**SUPPLIED RECORDS**
+-------+

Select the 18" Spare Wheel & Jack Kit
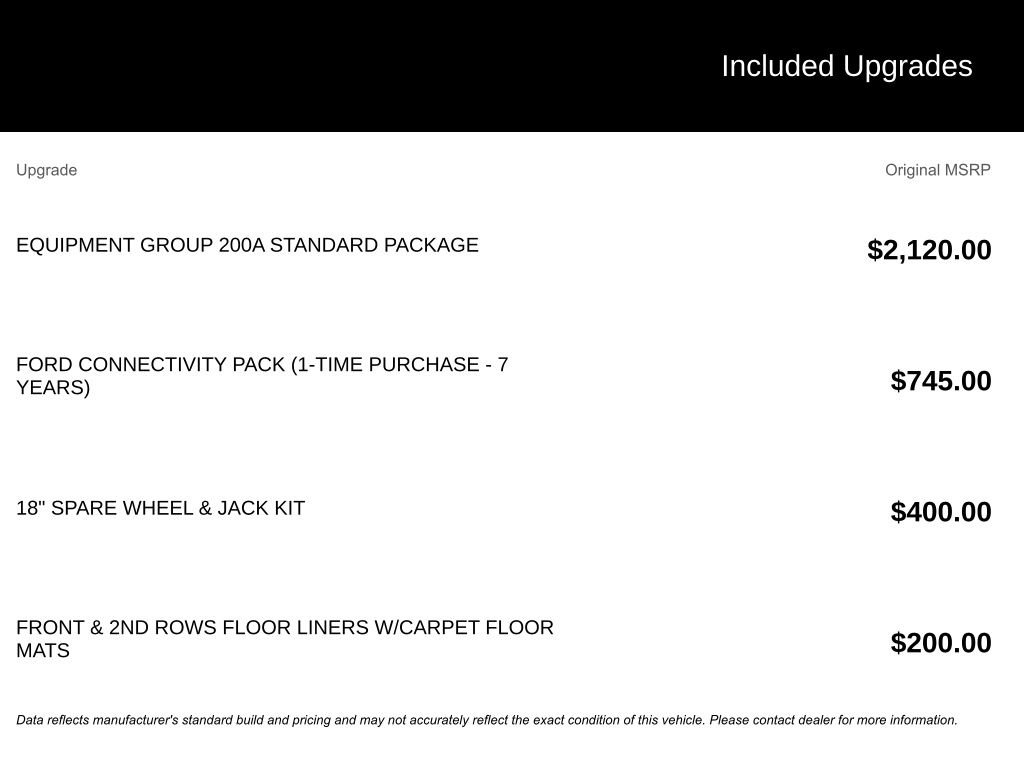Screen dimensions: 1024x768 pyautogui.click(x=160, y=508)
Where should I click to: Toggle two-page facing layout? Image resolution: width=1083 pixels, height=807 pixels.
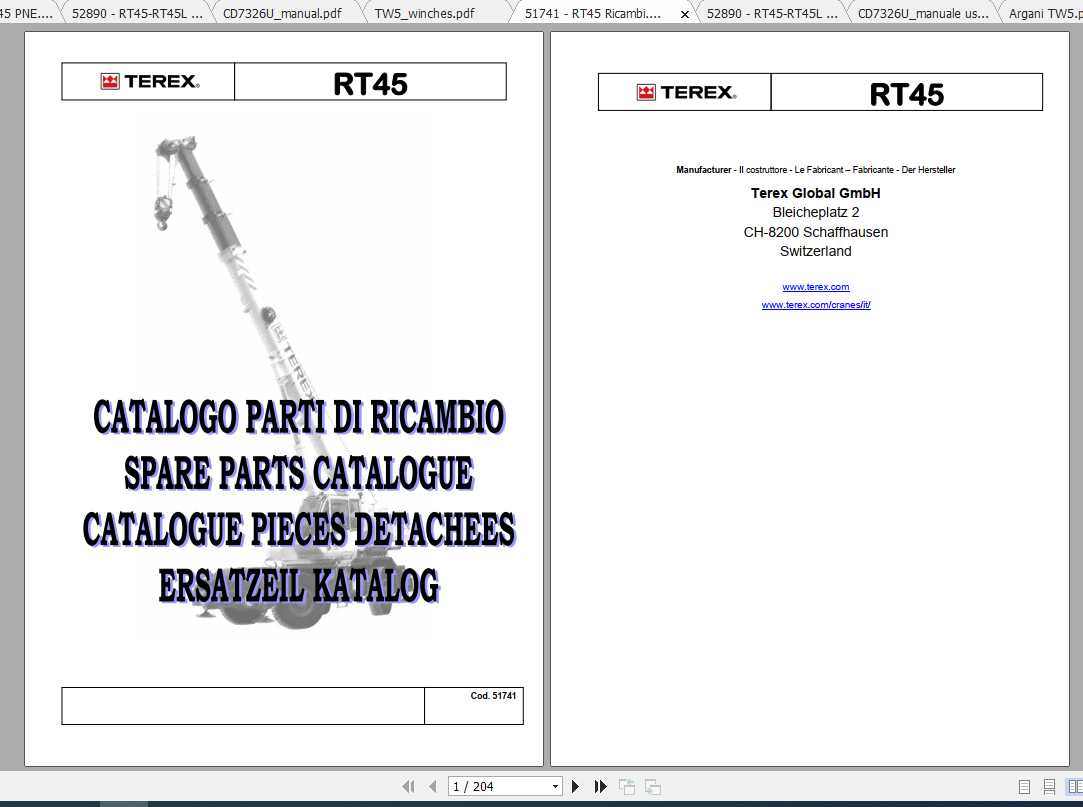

+-------+

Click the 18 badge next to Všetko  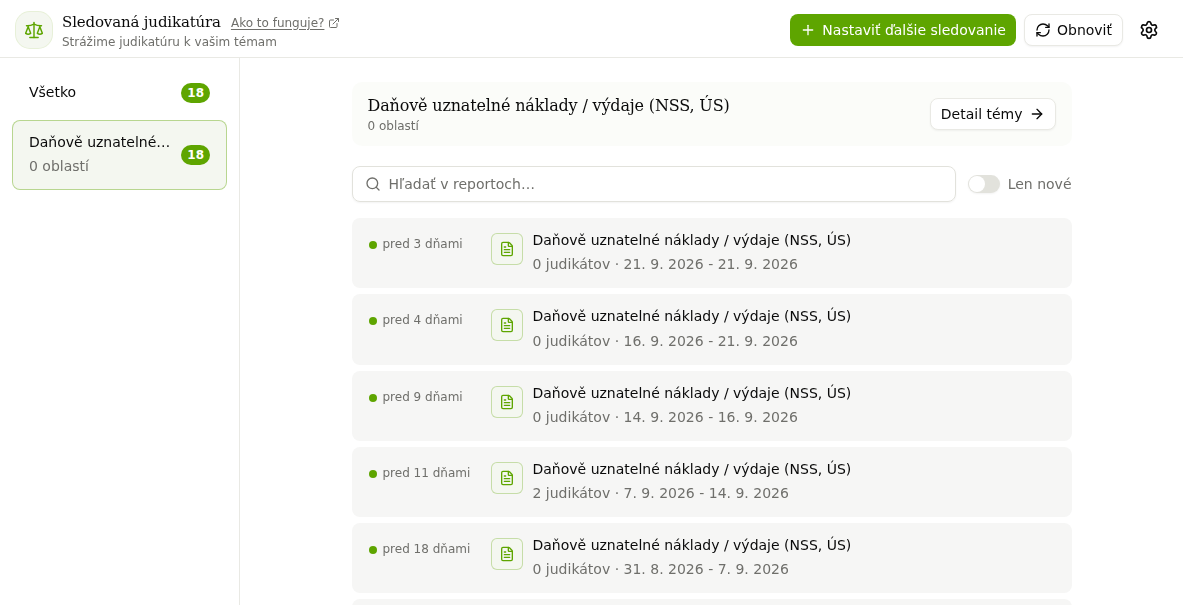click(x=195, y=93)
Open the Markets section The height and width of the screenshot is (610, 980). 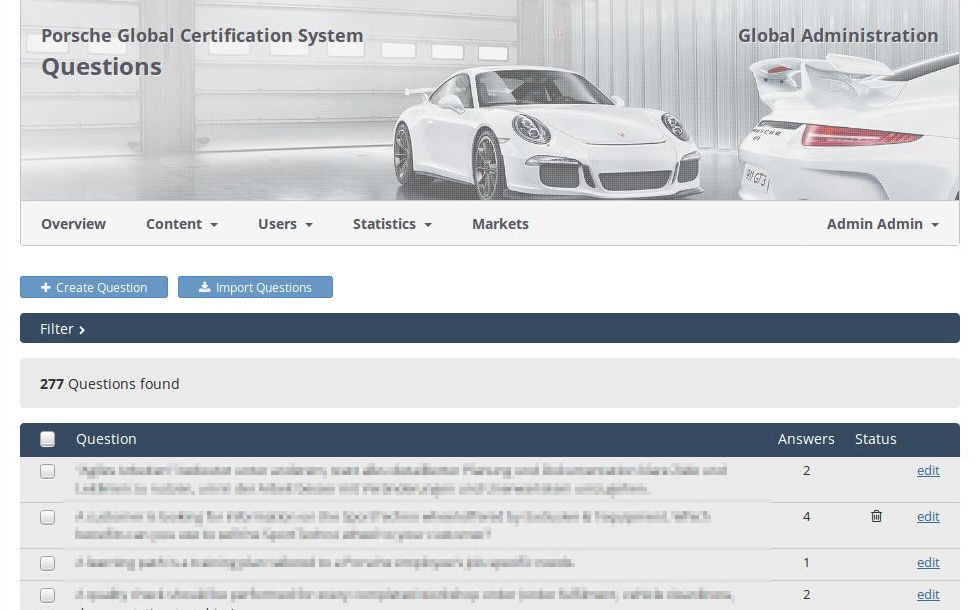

+-------+

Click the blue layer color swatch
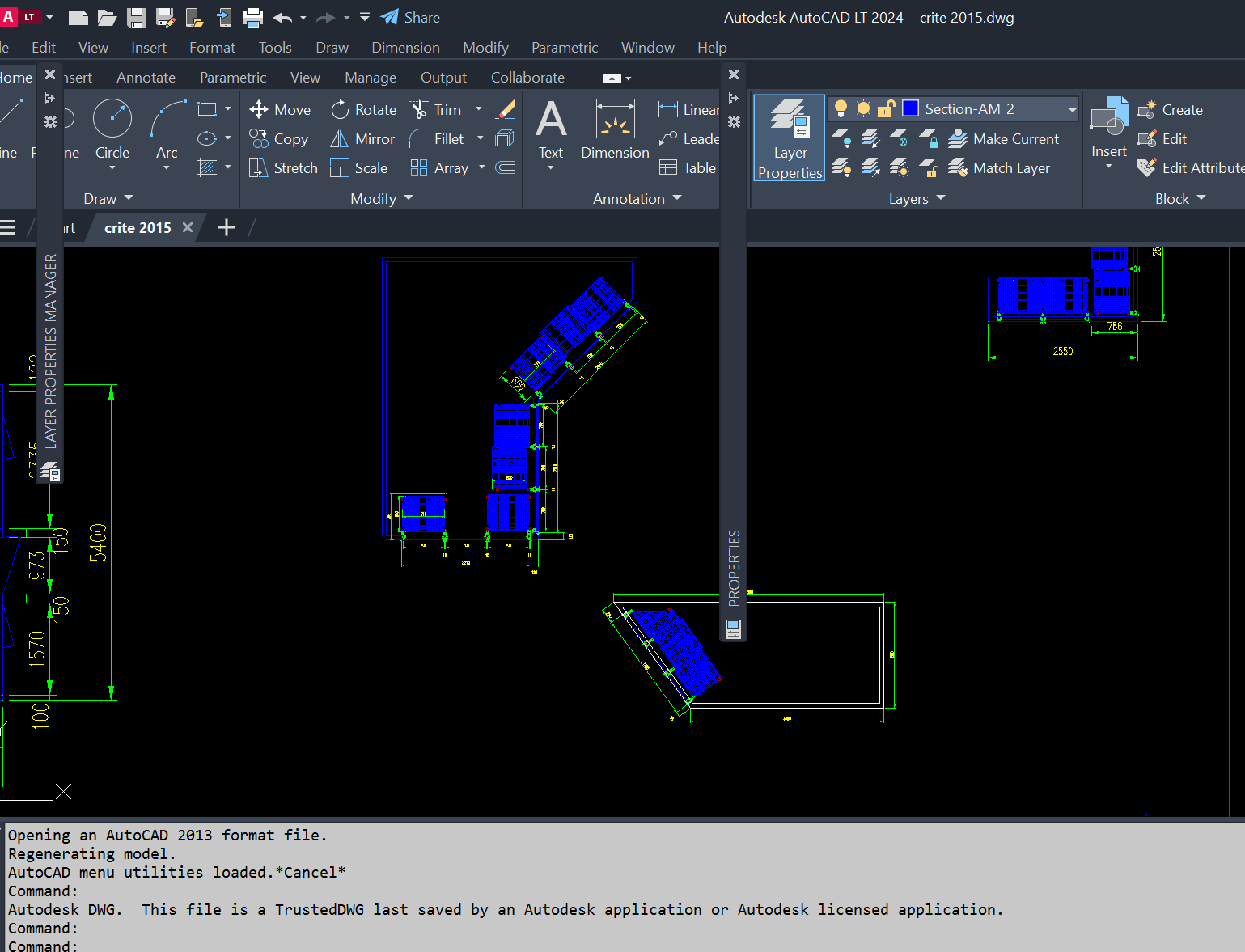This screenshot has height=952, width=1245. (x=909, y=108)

+-------+

**TASK REQUIREMENTS**
Line for line, output the entries above from the line with "Wheel & Jack Kit" to the line with "Where should I", both included, and nothing more. Skip pictures.

**EXERCISE SOLUTION**
Select the 18" Spare Wheel & Jack Kit
Screen dimensions: 1024x768 pyautogui.click(x=160, y=508)
Where should I click to: Toggle two-page facing layout? Image resolution: width=1083 pixels, height=807 pixels.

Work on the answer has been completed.